Which if you think about is pretty simple: we want that when we call putPixel(x,y, color) with (x: 0, y:0) to write a pixel in the center of the screen instead of its top-left corner.
As in the image above, you can notice that we have to change the diretion on the \(y\) axis and divided it by half. And in \(x\) axis, just dividing by half is enough to get it right.
I propose this “translation” here already to get you familiar with the many translations we going to do during this text.
How we going to draw anything?
With our blade called putPixel we are now ready to start drawing on the screen. But how can we draw tridimensional figures onto the screen?
Well, lets think about how the light works for a second.
A light source emits light that hit a surface and it is reflected all the colors which are not absorbed (duh!), and those reflected rays reach your eyes and then inform your brain.
We could write an algorithm that archieved the same beharviour, but you can imagine that a simple lightbulb emmit around \(5.5 \times 10^{32}\) fotons per second. A commom processor can peak around \(3.0 GHz\) which means \(3 \times 10^9\) instructions executed each second. Even though it may seem a big number, it is a tiny number in comparisson to the number of fotons a simple lightbulb can emmit.
So, simulating light that way is not feasible for the current technology. So, how else can we simulate that?
Well … Let’s do it in reverse! Imagine that we want actually, to cast just the lightrays that reach our eyes. Then, imagine lightrays leaving your eyes, and reaching the object and then reaching the lightsource. We just need those rays. That would be raytracing!
So how can we archieve that? We need then to think about how we are going to cast those rays in tridimensional space and how to translate that to our screen.
Imagine that we are painters: We have a canvas in front of us.

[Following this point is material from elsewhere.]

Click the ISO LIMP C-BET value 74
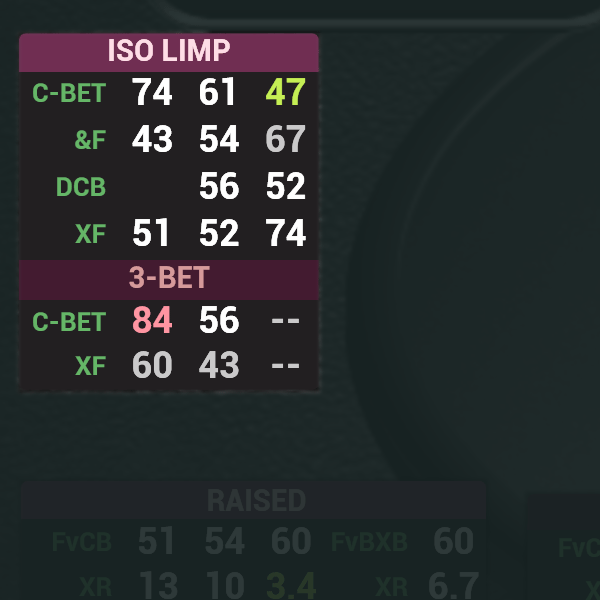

And imagine that this canvas is “discrete”. By discrete I mean: this canvas is a grid, where in each position you can put just one color. To draw onto this canvas the image behind it you would then look at each grid cell and see what color correspond to it, and then put the color onto the canvas. And after repeating that for every cell you would have a “discrete” picture of what you decided to paint. We want to replicate this tecnique here.
We want to create a tridimensional space and then translate it to our bidimensional discrete screen.
Let’s imagine our cartesian coordinate system with three axis: \((x, y, z)\) we are all familiar from school. Imagine your eye is at the origin \(O(0,0,0)\). In order to replicate the painter’s canvas, we want a plane \(P\) to know “where” we are looking at the color. So imagine that this plane is at one unit distant from our eyes.
What then we want to archieve is: we want somehow to cast a line from the origin to specific points of our plane \(P\) and see where it lands. If it lands at anything we, for now, want to know its color.
A plane at one unit distant from our eyes, means that we have aproximatly \(57\) degrees of field of view.
Now to get a vector from our origin to a specified position at \(P\), lets assume we have an way to map a position from our screen to a point \(p = (x, y, z)\) at \(P\). With that point we can calulate an vector from our origin \(O\) to that point \(p\) with \(\vec{v} = p - O = (x, y, z) - (0, 0, 0) = (x, y, z)\). Now we have a vector that goes from the origin through the plane \(P\). This vector is our “foton”. We can think of an scalar \(\lambda\) which \(\lambda \vec{v}\) would describe our foton streching across our world.
But how can we know if this foton has colided with something?
Calculate hit!
Currently most of tridimensional objects are meshes of triangles.
So in order to render this tridimensional bunny, we would have to calculate if our ray \(\lambda \vec{v}\) hited one of the surfaces of a triangle. This would mean a solution of an equation of “line to surface”.
To ilustrate that, we going to start by showing an simpler example by collinding with an sphere. An sphere is easier to define than a mesh of triangles, at least for now. To define it, we need one simple equation to define a sphere.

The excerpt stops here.